Amendement (sans numéro) — APRÈS L'ARTICLE 12, insérer l'article suivant:
Dispositif
Le code général des impôts est ainsi modifié :
1° Le premier alinéa du 1 de l’article 32 est complété les mots : « , applicable également aux revenus tirés de la location meublée relevant du régime micro-bénéfices industriels et commerciaux. » ;
2° Après le premier alinéa du I de l’article 39 C, il est inséré un alinéa ainsi rédigé :
« Les contribuables exerçant une activité de location meublée ne peuvent amortir le bien immobilier donné en location. Seuls les éléments mobiliers peuvent faire l’objet d’un amortissement, selon leur durée normale d’utilisation. »

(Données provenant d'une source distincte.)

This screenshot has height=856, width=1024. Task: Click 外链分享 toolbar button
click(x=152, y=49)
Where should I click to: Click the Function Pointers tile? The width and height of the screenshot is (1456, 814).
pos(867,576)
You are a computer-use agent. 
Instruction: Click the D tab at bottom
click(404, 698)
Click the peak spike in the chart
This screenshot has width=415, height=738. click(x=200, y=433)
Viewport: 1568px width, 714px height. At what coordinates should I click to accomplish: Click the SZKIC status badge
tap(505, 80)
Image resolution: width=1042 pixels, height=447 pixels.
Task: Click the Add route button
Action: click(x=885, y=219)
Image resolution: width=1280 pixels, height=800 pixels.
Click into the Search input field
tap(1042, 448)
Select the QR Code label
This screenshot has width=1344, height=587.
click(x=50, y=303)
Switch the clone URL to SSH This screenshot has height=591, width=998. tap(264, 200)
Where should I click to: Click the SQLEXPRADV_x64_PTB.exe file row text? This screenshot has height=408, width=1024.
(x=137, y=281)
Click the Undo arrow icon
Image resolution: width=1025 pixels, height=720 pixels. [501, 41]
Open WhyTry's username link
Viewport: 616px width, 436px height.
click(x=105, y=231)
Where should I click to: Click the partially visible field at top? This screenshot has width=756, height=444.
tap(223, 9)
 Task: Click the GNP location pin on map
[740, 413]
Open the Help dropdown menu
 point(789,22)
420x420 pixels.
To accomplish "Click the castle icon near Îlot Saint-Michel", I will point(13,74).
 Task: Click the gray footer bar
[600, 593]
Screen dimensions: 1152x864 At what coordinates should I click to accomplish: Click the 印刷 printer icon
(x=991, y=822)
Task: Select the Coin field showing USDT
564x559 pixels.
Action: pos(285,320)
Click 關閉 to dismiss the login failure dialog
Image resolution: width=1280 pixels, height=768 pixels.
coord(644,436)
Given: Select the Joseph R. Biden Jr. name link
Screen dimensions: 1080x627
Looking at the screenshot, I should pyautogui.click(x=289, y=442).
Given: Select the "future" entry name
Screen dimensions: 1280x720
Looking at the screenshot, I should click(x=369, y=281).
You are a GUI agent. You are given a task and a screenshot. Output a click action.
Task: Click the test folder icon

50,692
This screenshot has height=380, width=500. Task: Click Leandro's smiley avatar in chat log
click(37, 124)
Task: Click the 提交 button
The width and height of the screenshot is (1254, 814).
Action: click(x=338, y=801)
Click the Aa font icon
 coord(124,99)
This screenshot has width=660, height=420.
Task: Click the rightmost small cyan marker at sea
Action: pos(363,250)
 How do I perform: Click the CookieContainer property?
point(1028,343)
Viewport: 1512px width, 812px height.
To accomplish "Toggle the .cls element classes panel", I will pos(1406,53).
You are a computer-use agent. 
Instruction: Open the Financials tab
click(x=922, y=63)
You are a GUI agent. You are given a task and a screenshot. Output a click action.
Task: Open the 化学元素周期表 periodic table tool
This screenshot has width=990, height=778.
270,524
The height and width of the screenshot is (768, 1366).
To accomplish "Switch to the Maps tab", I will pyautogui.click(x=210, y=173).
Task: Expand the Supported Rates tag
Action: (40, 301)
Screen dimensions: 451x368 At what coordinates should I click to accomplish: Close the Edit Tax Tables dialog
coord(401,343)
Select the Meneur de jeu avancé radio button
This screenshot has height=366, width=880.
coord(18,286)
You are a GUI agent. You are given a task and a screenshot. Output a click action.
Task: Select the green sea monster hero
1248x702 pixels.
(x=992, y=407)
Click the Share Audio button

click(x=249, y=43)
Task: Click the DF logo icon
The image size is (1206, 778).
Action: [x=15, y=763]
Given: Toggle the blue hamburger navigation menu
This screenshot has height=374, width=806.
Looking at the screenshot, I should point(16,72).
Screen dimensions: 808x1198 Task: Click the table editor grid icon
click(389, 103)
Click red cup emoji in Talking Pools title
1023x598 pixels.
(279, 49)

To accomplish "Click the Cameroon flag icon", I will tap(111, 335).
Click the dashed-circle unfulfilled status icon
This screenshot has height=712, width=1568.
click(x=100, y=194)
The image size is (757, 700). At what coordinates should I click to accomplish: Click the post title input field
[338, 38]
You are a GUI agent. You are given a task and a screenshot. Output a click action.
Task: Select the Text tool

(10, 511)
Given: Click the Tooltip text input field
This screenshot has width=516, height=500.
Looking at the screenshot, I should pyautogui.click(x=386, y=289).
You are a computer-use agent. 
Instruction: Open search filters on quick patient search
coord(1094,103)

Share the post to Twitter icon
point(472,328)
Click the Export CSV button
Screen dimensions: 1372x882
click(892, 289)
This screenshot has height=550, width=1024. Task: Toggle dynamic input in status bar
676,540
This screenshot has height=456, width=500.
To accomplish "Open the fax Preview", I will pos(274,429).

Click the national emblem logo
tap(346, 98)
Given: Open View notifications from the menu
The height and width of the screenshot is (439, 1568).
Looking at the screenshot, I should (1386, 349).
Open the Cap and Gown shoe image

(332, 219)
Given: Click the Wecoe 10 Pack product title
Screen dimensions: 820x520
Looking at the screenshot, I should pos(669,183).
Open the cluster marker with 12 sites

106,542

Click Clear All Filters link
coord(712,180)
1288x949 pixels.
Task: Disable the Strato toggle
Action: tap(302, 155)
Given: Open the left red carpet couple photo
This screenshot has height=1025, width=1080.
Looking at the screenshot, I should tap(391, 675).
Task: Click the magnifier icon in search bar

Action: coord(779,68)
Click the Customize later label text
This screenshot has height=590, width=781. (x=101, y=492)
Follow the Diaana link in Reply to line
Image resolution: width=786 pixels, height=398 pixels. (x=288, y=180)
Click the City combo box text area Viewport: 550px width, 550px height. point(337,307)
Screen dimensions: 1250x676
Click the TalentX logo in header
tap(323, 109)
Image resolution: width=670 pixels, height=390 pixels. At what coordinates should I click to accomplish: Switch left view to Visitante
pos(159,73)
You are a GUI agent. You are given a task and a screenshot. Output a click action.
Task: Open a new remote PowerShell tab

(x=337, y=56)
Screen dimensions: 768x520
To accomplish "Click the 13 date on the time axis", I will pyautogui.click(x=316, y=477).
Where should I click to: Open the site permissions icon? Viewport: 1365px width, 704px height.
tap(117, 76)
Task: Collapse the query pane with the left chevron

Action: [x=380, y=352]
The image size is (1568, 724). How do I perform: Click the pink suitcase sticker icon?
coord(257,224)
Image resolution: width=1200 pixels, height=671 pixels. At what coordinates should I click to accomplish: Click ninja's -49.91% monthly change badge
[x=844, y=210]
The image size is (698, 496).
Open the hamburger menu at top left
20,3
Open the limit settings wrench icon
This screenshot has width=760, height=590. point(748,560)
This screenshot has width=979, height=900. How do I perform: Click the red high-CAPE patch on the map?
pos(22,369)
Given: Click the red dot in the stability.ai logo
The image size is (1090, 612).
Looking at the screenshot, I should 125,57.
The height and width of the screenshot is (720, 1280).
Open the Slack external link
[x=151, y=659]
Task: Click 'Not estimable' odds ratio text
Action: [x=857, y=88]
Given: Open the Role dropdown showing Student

3° Le 2° du 1 de l’article 50‑0 est ainsi modifié :
a) Au premier alinéa, le montant : « 77 700 € » est remplacé par « 30 000 € » ;
b) La première phrase du troisième alinéa est ainsi modifiée :
– les mots : « d'un abattement de 71 % pour le chiffre d'affaires provenant d'activités de la catégorie mentionnée au 1°, » est supprimé ;
– le taux : « 50 % » est remplacé par le taux : « 30 % »;
4° À l’article 151 septies B, il est ajouté un alinéa ainsi rédigé :
« Pour les loueurs en meublé non professionnels, les amortissements admis en déduction en cours d’exploitation sont réintégrés dans le calcul de la plus-value imposable lors de la cession du bien. »
Exposé sommaire
Par cet amendement, le groupe Écologiste et Social reprend les recommandations du Conseil des prélèvements obligatoires visant à rapprocher les régimes fiscaux de la location nue et de la location meublée, sans remettre en cause leur distinction juridique. Il propose d’aligner les régimes micro-BIC et micro-foncier autour d’un plafond commun de 30 000 € et d’un abattement forfaitaire unique de 30 %, de supprimer la possibilité d’amortir le bien immobilier pour les loueurs en meublé, et de réintégrer les amortissements pratiqués dans le calcul de la plus-value lors de la cession du bien.
Près d’un million de foyers déclarent aujourd’hui des revenus de location meublée non professionnelle, soit trois fois plus qu’en 2011, concentrés parmi les 10 % les plus aisés. La loi de finances pour 2024 a amorcé une réforme partielle : seuls les meublés non classés ont vu leur abattement réduit à 30 %, tandis que les meublés classés conservent 71 % voire 92 % en zone détendue.
Ces mesures visent à rétablir l’équité entre contribuables, à corriger les effets de niche attachés à la location meublée, et à réduire les incitations fiscales favorisant les locations de courte durée au détriment du logement résidentiel.